Queste le affermazione del sindaco Francesco Mastromauro in relazione all'Atto aziendale della ASL di Teramo ed alle decisioni assunte con i sindaci di Bellante, Morro d'Oro, Mosciano Sant'Angelo, Notaresco, Roseto degli Abruzzi e Tortoreto nell'incontro tenutosi nel palazzo municipale di Giulianova il 9 dicembre scorso.
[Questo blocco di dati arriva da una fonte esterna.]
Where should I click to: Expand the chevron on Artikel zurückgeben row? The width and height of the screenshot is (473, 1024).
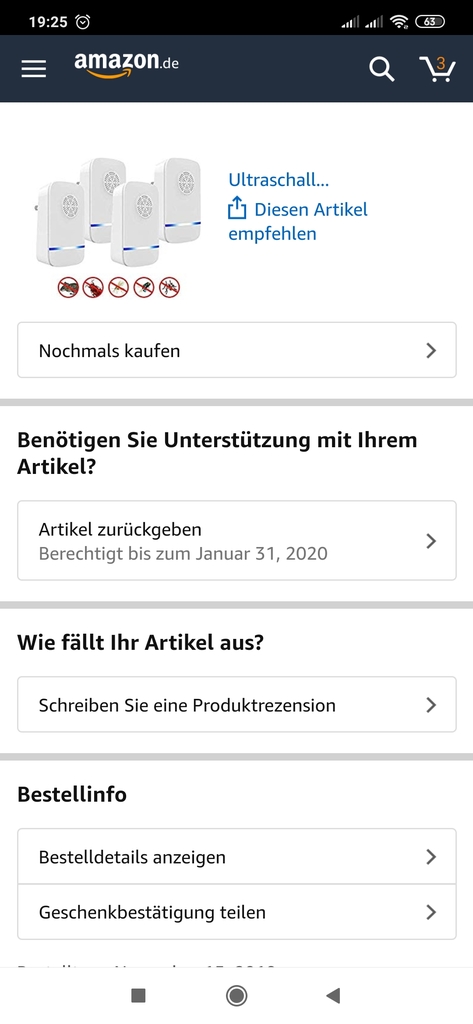[431, 541]

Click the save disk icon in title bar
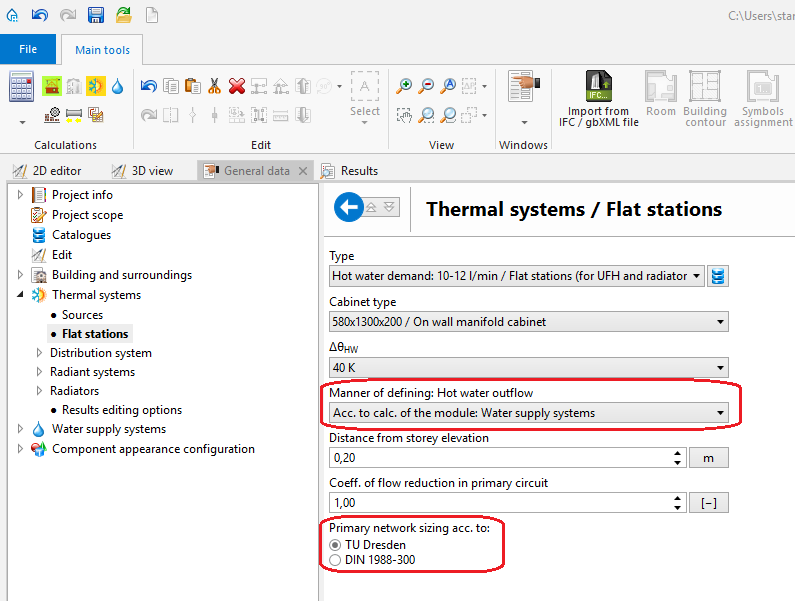[x=96, y=14]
“Intanto però - prosegue il sindaco - voglio ricordare le mie osservazioni, inviate il 22 novembre, relativamente alla bozza di Atto aziendale sottopostami nella versione completa appena un giorno prima. Ciò che rilevavo, dalla lettura dell'Atto, era che, relativamente al Dipartimento Materno Infantile, nello specifico Ginecologia e Pediatria, si ravvisava la mancanza, per Giulianova, di unità operativa, sia complessa, sia semplice e sia dipartimentale. Circa le discipline chirurgiche, mettevo in luce la previsione di unità complesse ad Atri, S. Omero e Teramo, mentre per Giulianova era prevista solo una chirurgia generale di dipartimento. E in proposito suggerivo di stabilire a Giulianova un day-surgery aziendale. Per le discipline mediche - continua il primo cittadino - notavo l'assenza del Centro di Riferimento Regionale di Fisiopatologia della Nutrizione, benché, tornavo a sottolinearlo, si trattasse di struttura d'eccellenza con notevole mobilità attiva. Per quanto concerne poi il Dipartimento emergenza ed accettazione, nell'Atto l'anestesia e la rianimazione venivano citate due volte, ma solo una relativamente a Teramo.